Sabbia. Caldo. Un caldo come non ne aveva mai sentito. La notte non giungeva mai. Naufrago in un deserto. Come si fa a naufragare nel deserto? Ibn non aveva memoria di come fosse arrivato lì. Arrancava su per le dune, con il vento e la sabbia che gli graffiavano la pelle, e il calore di un sole straniero e rosso che lo cuoceva. Si lasciava andare, scivolando giù per le dune, riempiendosi di sabbia, sperando di risparmiare energie. Come si fa a naufragare nel deserto?
Arrancava. I piedi affondavano nella sabbia bollente, camminare era estenuante. Ma come era arrivato lì? La mancanza del ricordo degli ultimi avvenimenti terrorizzava Ibn, gettandolo in uno stato di agitazione ancora più disperato. Il cuore batteva forte, per la fatica e per lo spavento del non ricordo. Terrorizzato cercava di andare avanti, avanzare di qualche metro era come scalare la montagna più impervia. Ma dove era? Da piccolo gli avevano raccontato di deserti magici, ne aveva letto anche nelle favole. Ma questo era alieno. Il sole era diverso da quello di casa sua. La sabbia stessa… oh la sabbia… era bianca. Un bianco innaturale, sembrava dipinta, in natura Ibn non aveva mai visto un bianco del genere.
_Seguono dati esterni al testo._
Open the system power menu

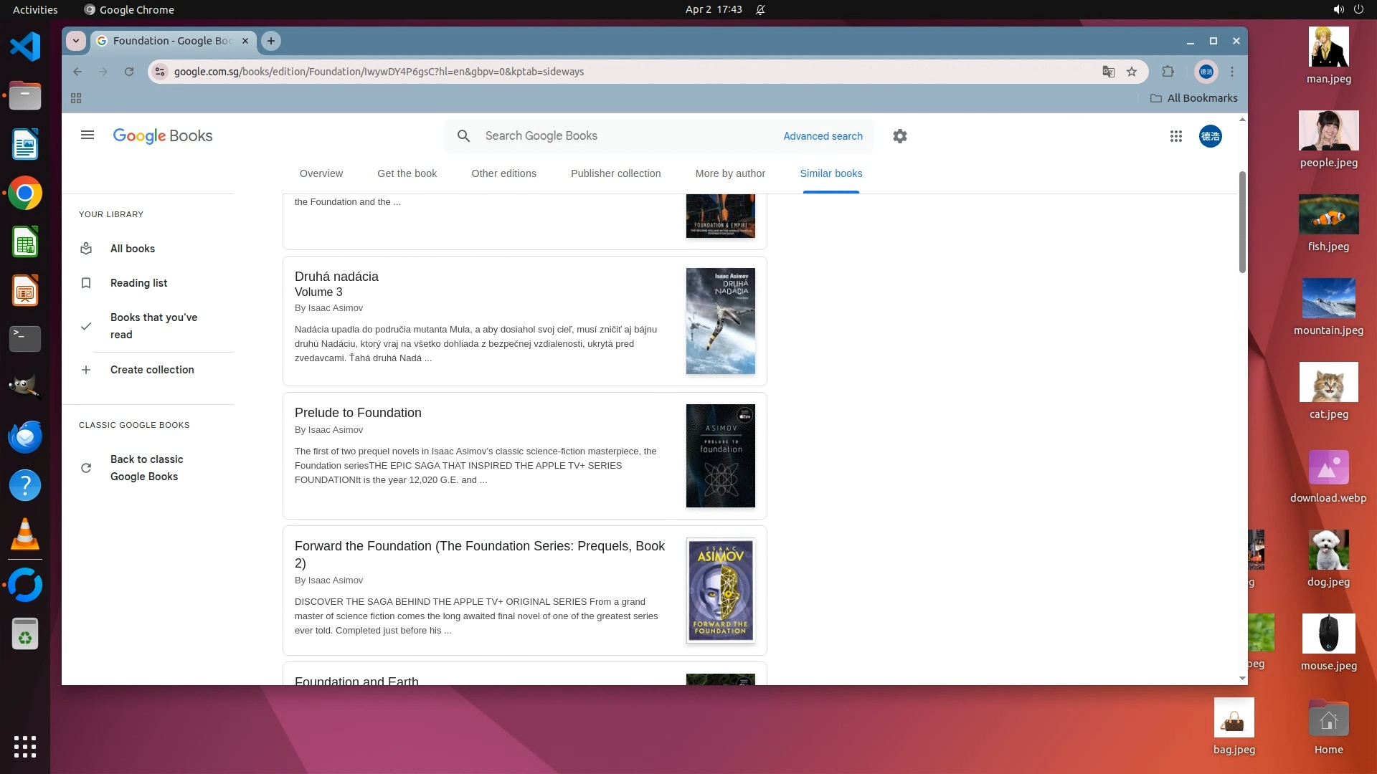pos(1358,9)
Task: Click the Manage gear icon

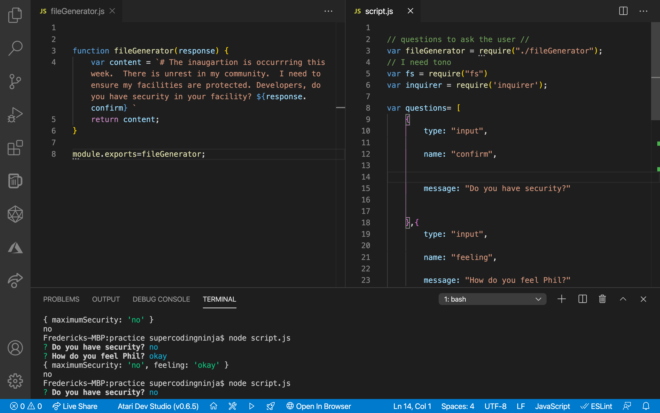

La sabbia lo terrorizzava, chissà quali montagne antiche erano state erose, e chissà di che materiale fossero composte…
Improvvisamente ricordò, da piccolo, sua nonna gli raccontava di un deserto bianco che rapiva le persone. Come era possibile che un deserto rapisse delle persone non veniva spigato nel racconto. Semplicemente le persone si ritrovavano lì: perse ed estranee.
Era forse diventato uno di quei personaggi delle favole? Nessuno riemergeva mai dal bianco deserto, ma se ne esistevano racconti, forse, qualcuno era sopravvissuto.
Ibn continuava ad arrancare, inciampando nei suoi stessi passi. Era sempre più debole, le forze stavano per cedere. Si sforzava di camminare aspettando la notte per potersi riposare, aveva paura che, se si fosse fermato, sarebbe morto bruciato. Ma la notte non arrivava mai. Il sole era immobile, fissamente lo osservava come un sinistro mostro. Un Jinn uscito da una favola che rideva delle disgrazie degli uomini. Il sole era fisso, terrificantemente immobile. Tutto sembrava fermo, il vento aveva sempre il solito afflato e la solita direzione, non cambiava mai. Le stesse dune si ripetevano all’infinito. Ibn poteva giurare, che se avesse controllato i granelli di sabbia, quelli sarebbero risultati tutti identici uno all’altro. Tutto immobile ed eguale. Il paesaggio non era naturale, sembrava un dipinto, una zona artificiale modellata da un architetto che amava la simmetria. Il tempo stesso era fermo. Se solo Ibn avesse avuto un orologio avrebbe potuto verificare questa sua ipotesi. Se fosse finito in un mondo senza tempo, sarebbe potuto morire? O avrebbe vissuto in eterno vagando in un deserto? Essere prigioniero dell’eternità lo terrorizzava, meglio concedersi alle braccia cullanti della morte che rimanere naufraghi in quel luogo, in cui spazio e tempo non avevano senso.
Ibn scivolò giù da una duna, esausto. Non aveva più forze. Rannicchiato su se stesso cominciò a pregare gli dei che venissero a salvarlo. Ma le sue preghiere sembravano inascoltate. Gli dei sono sordi alle richieste dell’uomo. Abbandonati su una terra, siamo soli, estranei anche a noi stessi. Non c’è speranza. Solo la morte può ascoltarci, solo la Morte si prende cura di noi e ci abbraccia alla fine del nostro percorso. Allora Ibn chiese aiuto alla Morte di liberarlo da quel mondo orribile…
Improvvisamente Ibn si risvegliò, era nel suo letto. Una leggera brezza entrava dalla finestra e piacevolmente rinfrescava la stanza. Ibn sorrise, era solo un incubo. Si affacciò alla finestra e vide la sua città immersa nel sonno, in lontananza il deserto, ma un deserto familiare che lo rincuorava e lo faceva sentire a casa. Sollevato si rimise a letto, l’orologio ticchettava, il tempo non era ancora morto.